• Excerpt to read:

Algorithm 1 shows the outline of FES. Since the results of $Insert(X,Y,\textbf{T})$ are not necessarily CPDAG, the function $PDAG\_To\_CPDAG$ in Line 7 transforms the PDAG into the corresponding CPDAG. It is combined by two functions, $PDAG\_To\_DAG$⁵⁵ and $DAG\_To\_CPDAG$⁵⁶. The former extracts a consistent extension from the PDAG, and the latter transforms a DAG into the CPDAG to which it belongs. The operation of BES is similar to FES. We can obtain BES by replacing the validity tests (in Line 15), local score calculation criterion (in Line 16), and the operation (in Line 18) of $Insert(X,Y,\textbf{T})$ in Algorithm 1 with those of $Delete(X,Y,\textbf{H})$. The validity tests of $Insert(X,Y,\textbf{T})$ and $Delete(X,Y,\textbf{H})$ test how to determine whether or not an $Insert(X,Y,\textbf{T})$ or $Delete(X,Y,\textbf{H})$ operator is valid (more details and proof refer to Theorems 15 and 17 in³⁵.) The local score changes of two operators are introduced in Theorems 3 and 4.

• Task directions: Continue the passage on the FES and BES search operators, starting right after its final sentence. The entries that follow have nothing to do with this.

• Supplied records:
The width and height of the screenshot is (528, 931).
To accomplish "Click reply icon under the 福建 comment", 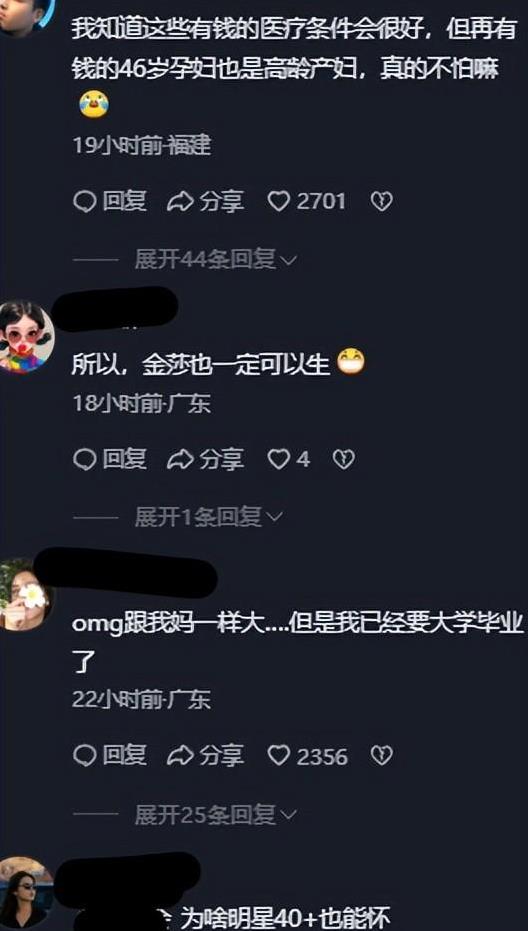I will 110,202.
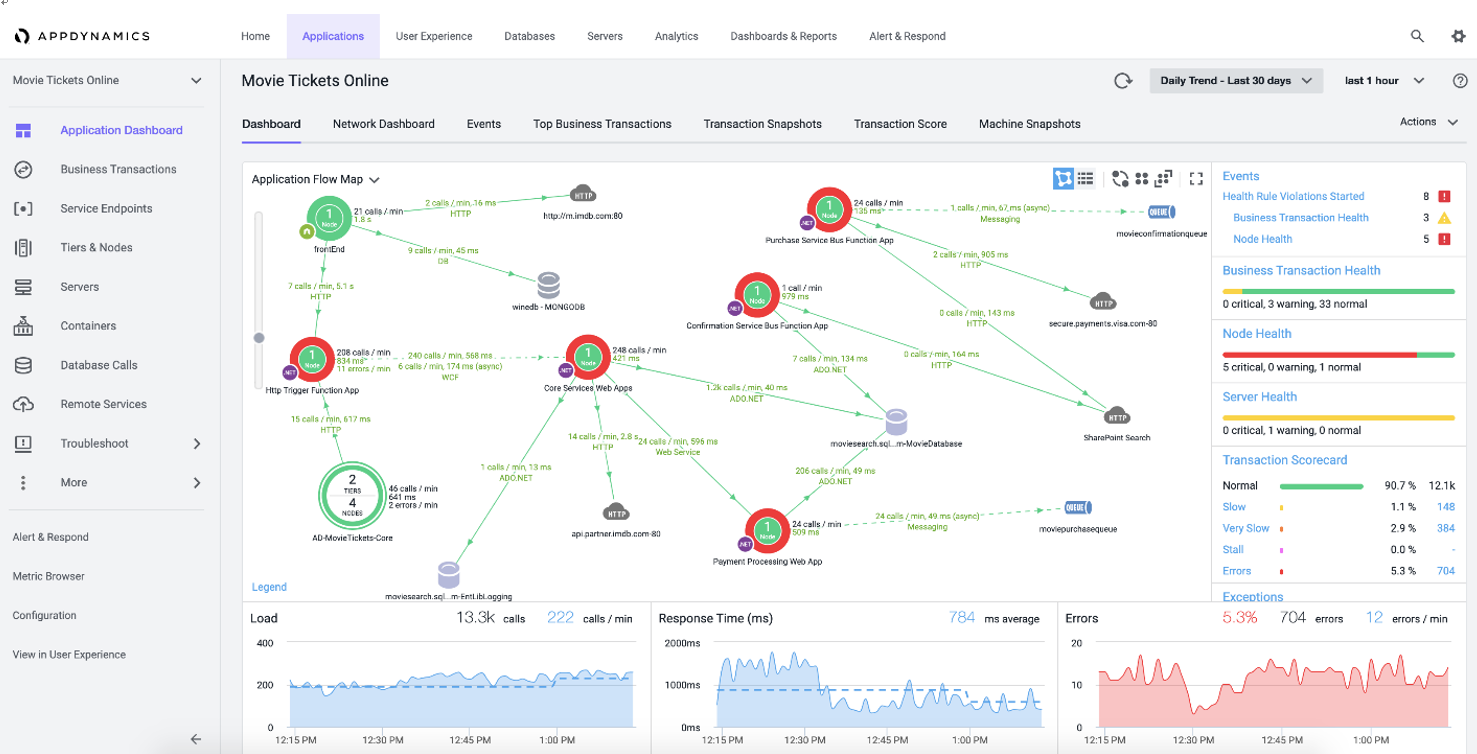Expand flow map to fullscreen
Viewport: 1477px width, 754px height.
click(1196, 179)
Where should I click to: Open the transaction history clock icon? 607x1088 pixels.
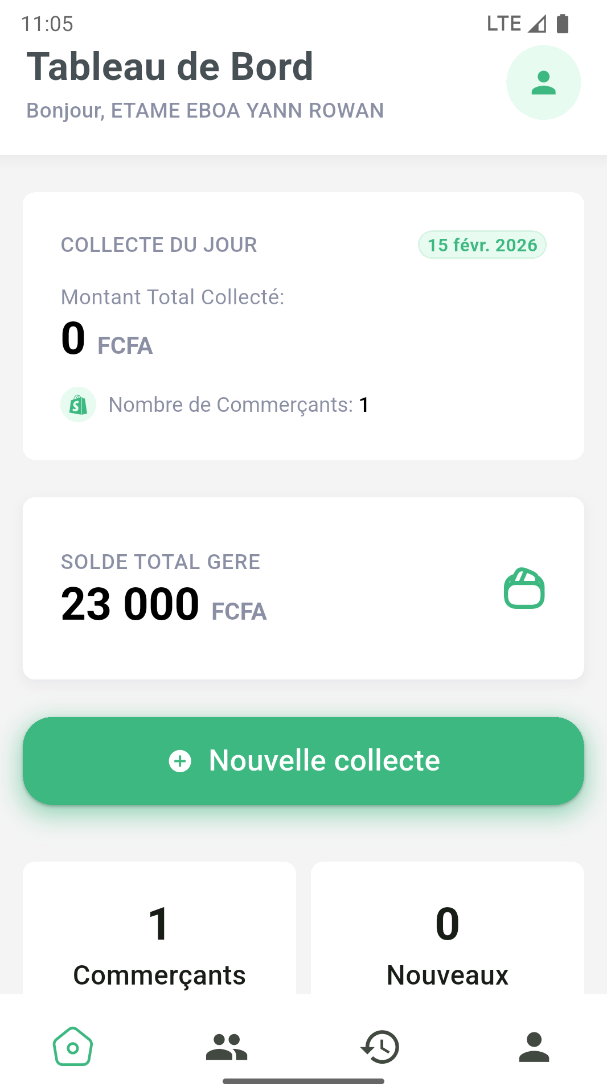pos(380,1046)
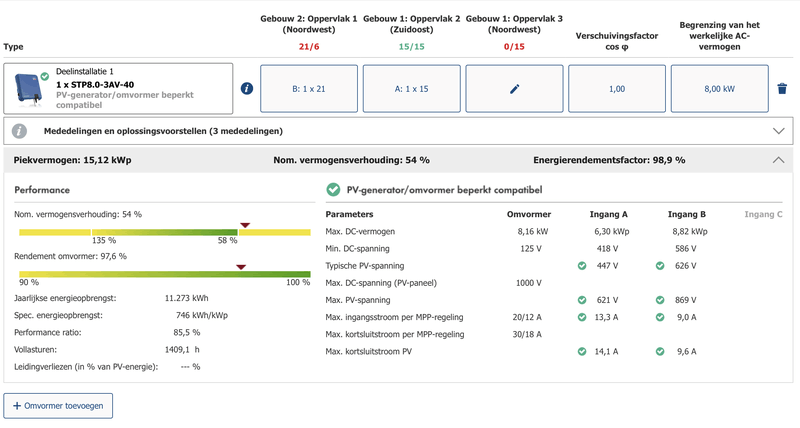Click green check beside 447 V typical voltage
800x428 pixels.
582,266
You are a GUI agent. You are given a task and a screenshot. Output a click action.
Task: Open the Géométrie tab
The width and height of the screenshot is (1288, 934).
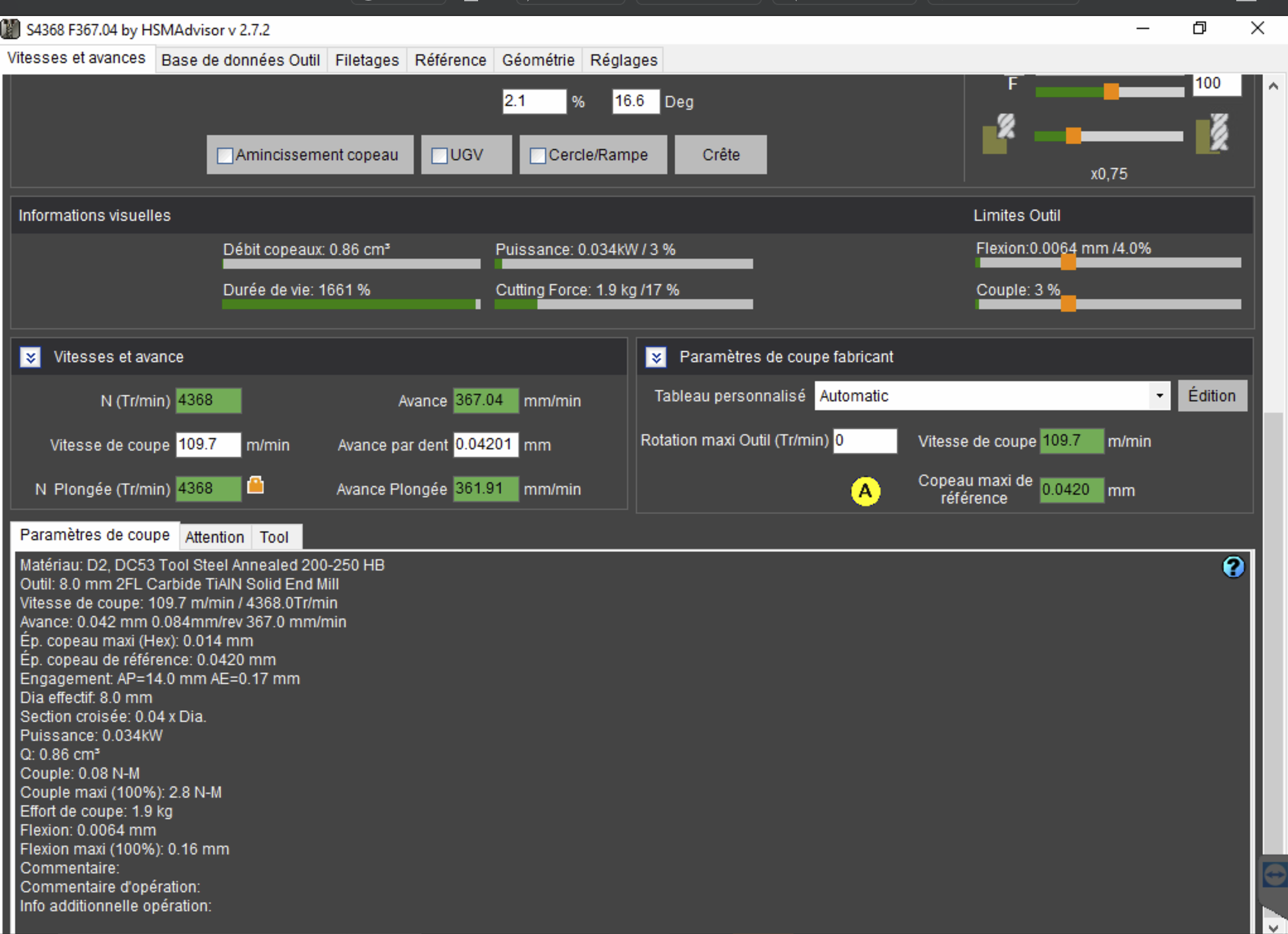coord(537,60)
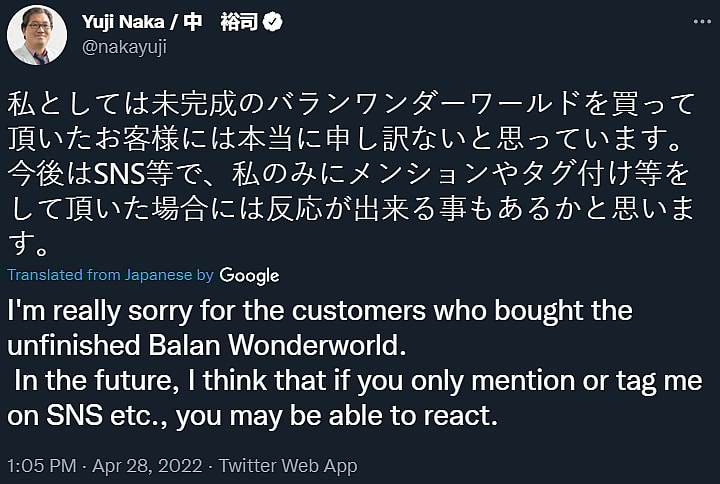
Task: Open Yuji Naka's profile avatar photo
Action: 37,34
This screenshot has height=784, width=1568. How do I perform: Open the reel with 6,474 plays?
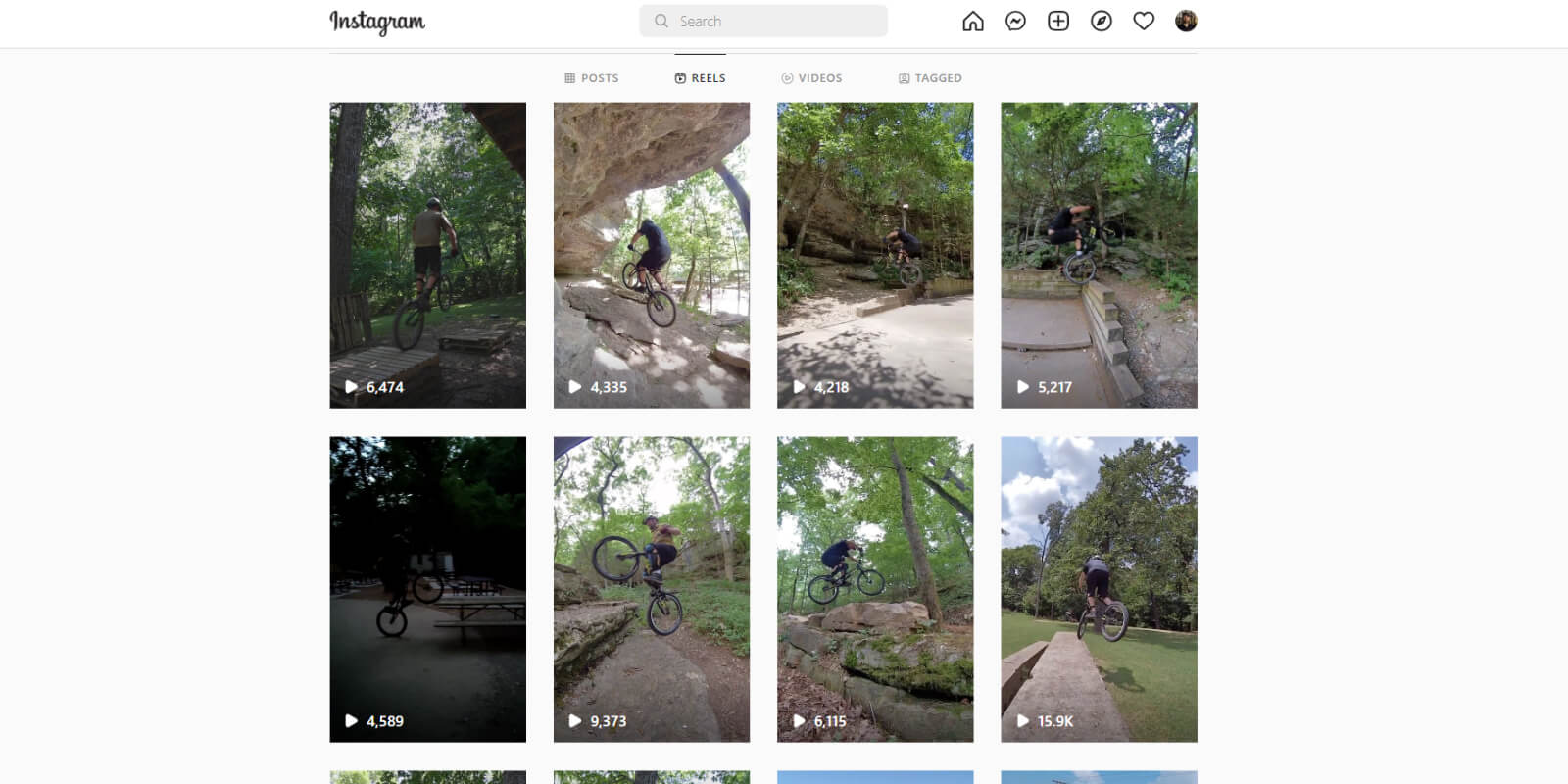pyautogui.click(x=427, y=255)
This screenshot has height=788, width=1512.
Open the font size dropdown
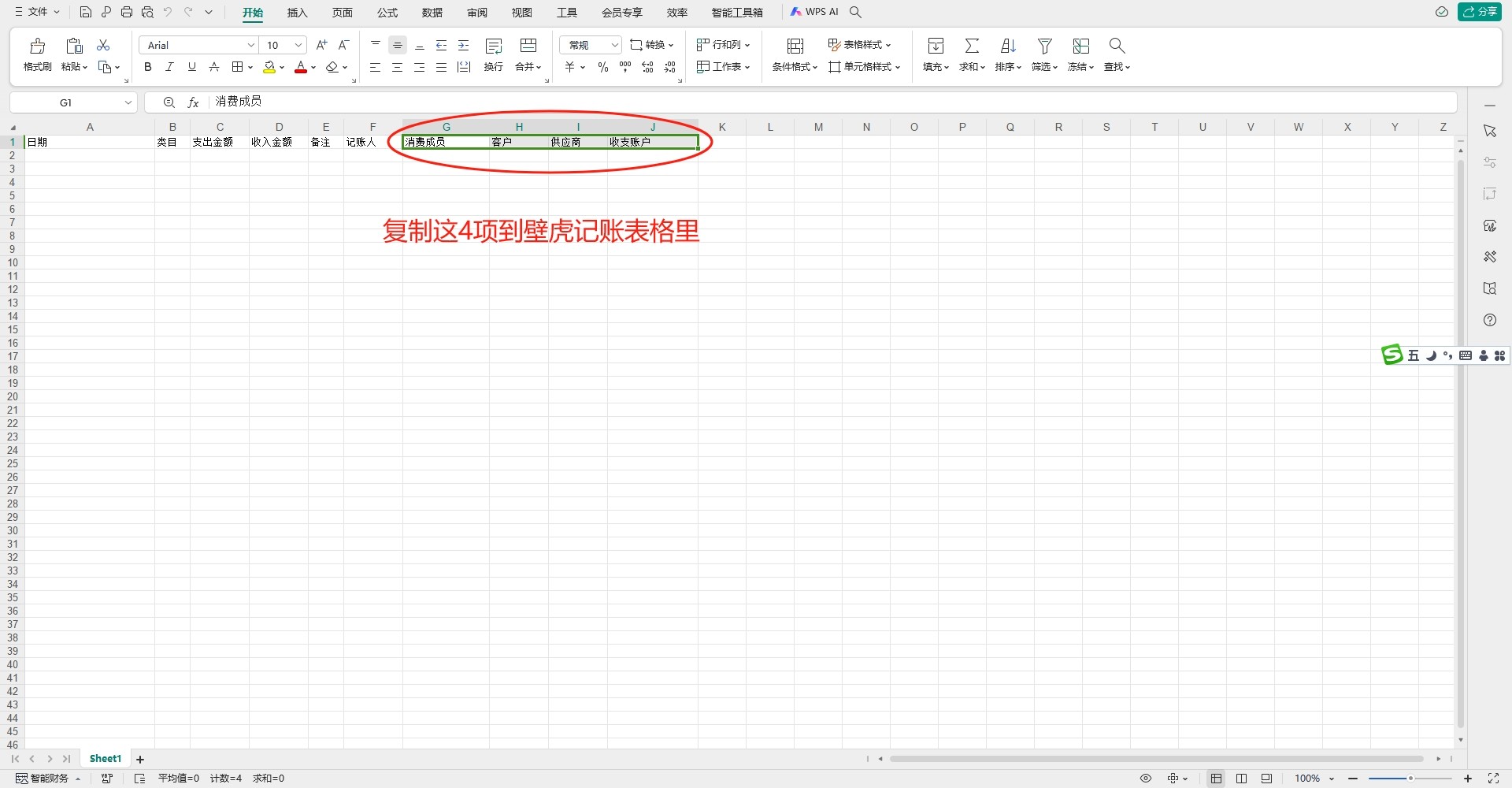pyautogui.click(x=298, y=45)
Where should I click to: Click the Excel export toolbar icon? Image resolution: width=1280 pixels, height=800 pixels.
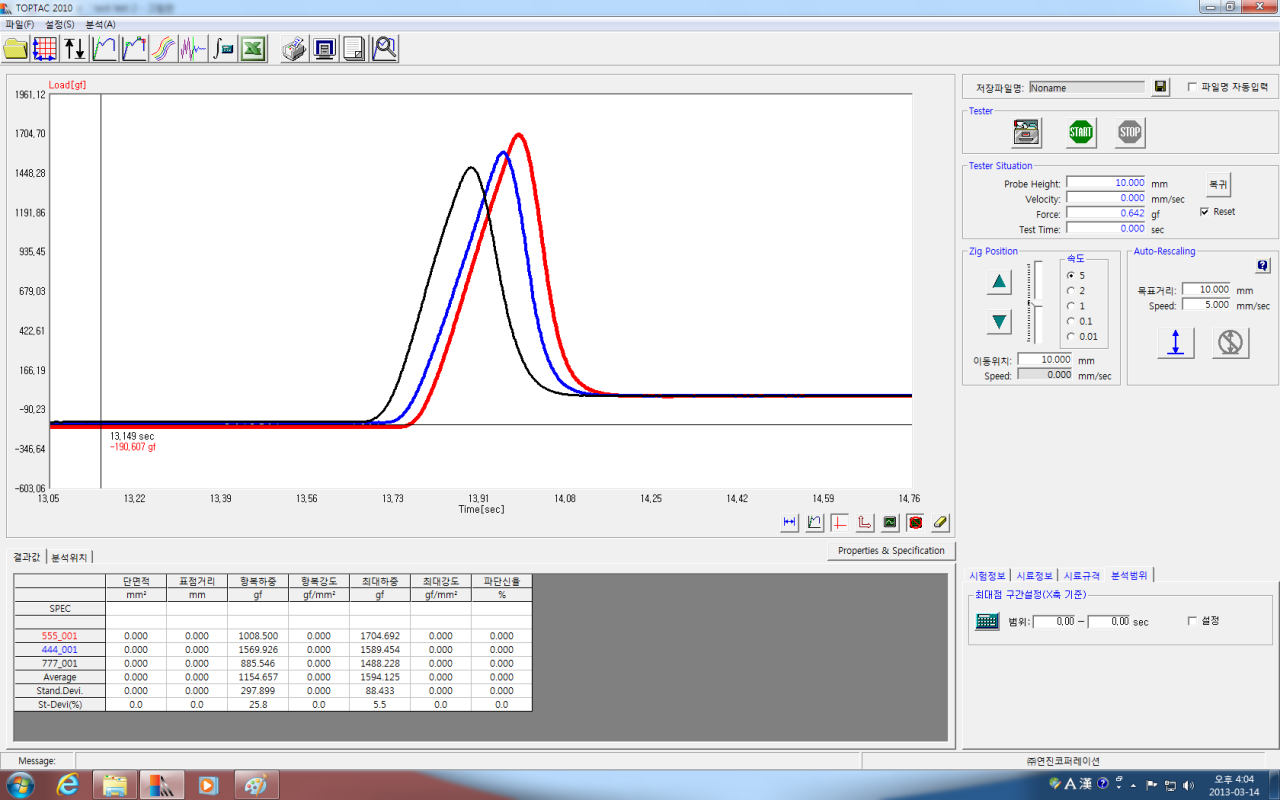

• Response to the exercise:
Theorem 3

The changes in BIC that result from applying a valid operator $Insert(X,Y,\textbf{T})$ to a CPDAG $\varepsilon$ is

$$\begin{aligned} {{\Delta }_{BIC}}=BIC(Y,\textbf{N}{{\textbf{A}}_{Y,X}}\bigcup \textbf{T}\bigcup \{\textbf{P}{{\textbf{a}}_{Y}}^{+X}\},\textbf{D})-BIC(Y,\textbf{N}{{\textbf{A}}_{Y,X}}\bigcup \textbf{T}\bigcup \textbf{P}{{\textbf{a}}_{Y}},\textbf{D}). \end{aligned}$$

(8)

Theorem 4

The increments in BIC that result from applying a valid operator $Delete(X,Y,\textbf{H})$ to a CPDAG $\varepsilon$ is

$$\begin{aligned} {{\Delta }_{BIC}}=BIC(Y,\{\textbf{N}{{\textbf{A}}_{Y,X}}\backslash \textbf{H}\}\bigcup \{\textbf{P}{{\textbf{a}}_{Y}}^{-X}\},\textbf{D})-BIC(Y,\{\textbf{N}{{\textbf{A}}_{Y,X}}\backslash \textbf{H}\}\bigcup \textbf{P}{{\textbf{a}}_{Y}},\textbf{D}). \end{aligned}$$

(9)

Based on the above, GES can be simply expressed as $GES:\varepsilon *\leftarrow BES(FES(\textbf{D},{{\varepsilon }_{empty}})),$ where ${{\varepsilon }_{empty}}$ is an empty graph because the CPDAG of the EC to which the empty graph belongs is still an empty graph based on Definition 2.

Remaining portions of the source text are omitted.